Curtis M. Janhunen, Prosecuting Attorney, for respondent.
Michael Francis Palodichuk has filed a personal restraint petition seeking to vacate his plea of guilty and sentence to the crime of taking a motor vehicle without permission. Two issues are raised in his petition: (1) whether the prosecutor breached the plea bargain agreement by his statements in his presentence report and by references to the report at the sentencing hearing; and (2) if the prosecutor did breach his agreement, whether the proper remedy is to allow petitioner to withdraw his plea of guilty.
The facts are not in dispute. On February 20, 1975, the prosecuting attorney's office in Grays Harbor County charged petitioner with taking a motor vehicle without permission.
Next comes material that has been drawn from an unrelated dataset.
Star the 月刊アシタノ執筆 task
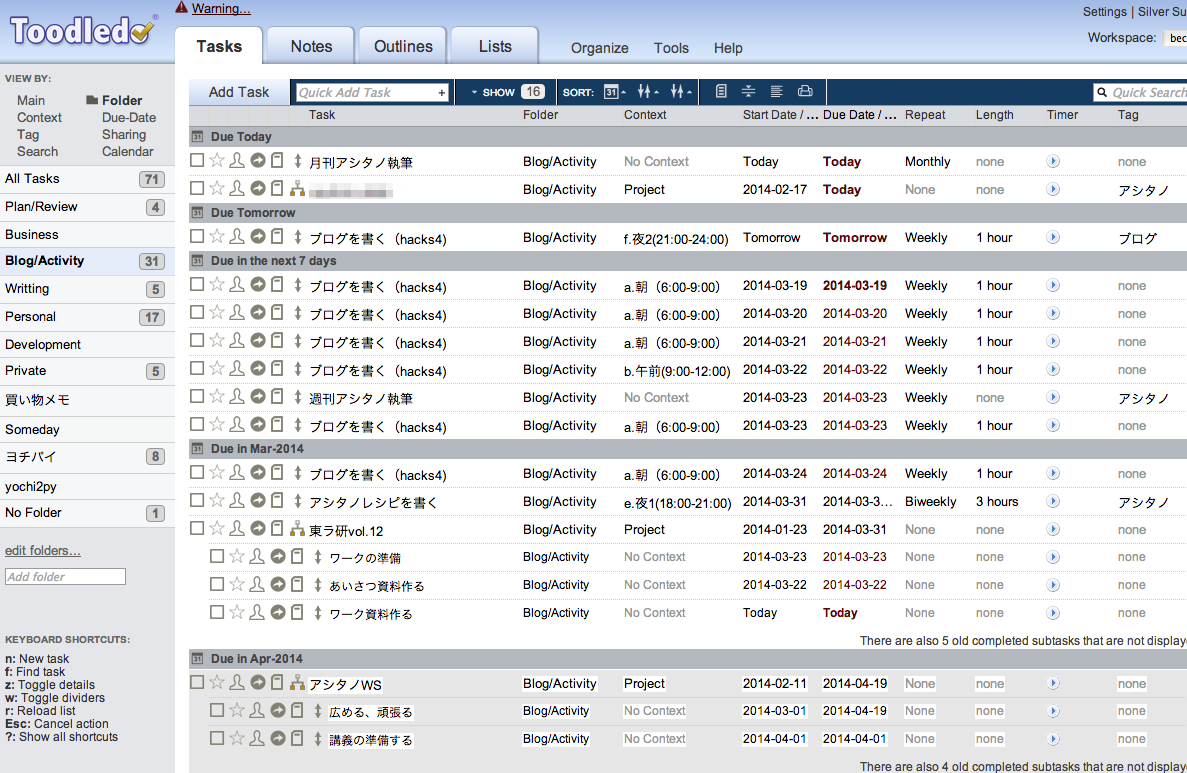point(217,161)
After reaching a plea bargaining agreement with the prosecutor's office that the prosecutor would recommend a suspended sentence with a 4-year probation, petitioner entered a plea of guilty to the charge on March 14, 1975. At this time the judge ordered a presentence report from the probation department.
The sentencing hearing was held on April 11, 1975. Three presentence reports were submitted pursuant to local court rules, those prepared by the probation department, the prosecutor, and the defense. The report of the probation department considered petitioner to be a "probationary risk" and recommended that the court impose the maximum sentence. This recommendation was based on petitioner's past history of approximately nine juvenile and misdemeanor arrests and his previous record of probation violations in Clark County. The prosecutor's report recommended probation as agreed. However, after stating petitioner's past record in great detail, the prosecutor noted that he had "second thoughts" about the recommendation:
At the time Mr. Palodichuk pled guilty and I indicated to his attorney what my recommendation would be, I was not aware that he had been on a probationary program in Clark County.
At the time he pled guilty, and without the information of a prior probation, I indicated that I would recommend that Mr. Palodichuk be granted a four year suspended sentence . . . [and] probation . . .
. . . Candidly, the additional information from Mr. Williams [the probation officer in Clark County] has caused second thoughts about that recommendation.
. . .
Mr. Palodichuk, clearly, will be a probation risk. If he is granted probation, it is my hope that the probation will be a strictly supervised probation and that it will be directed toward rehabilitation of Mr. Palodichuk, and hopefully in the direction of his expressed goals.
(Italics ours.) At the sentencing hearing the prosecutor made the following statement in reference to his report:
THE COURT: Do you have anything further?
[PROSECUTOR:] Your Honor, I don't have really very much to add to my presentence report. I find Mr. Palodichuk's pattern, as far as I can trace back, a crazy-quilt pattern, no consistency . . . I think that the only way probation could work for Mr. Palodichuk is a type of structured probation . . . with a number of conditions he has to live up to in order to remain on probation. That is all.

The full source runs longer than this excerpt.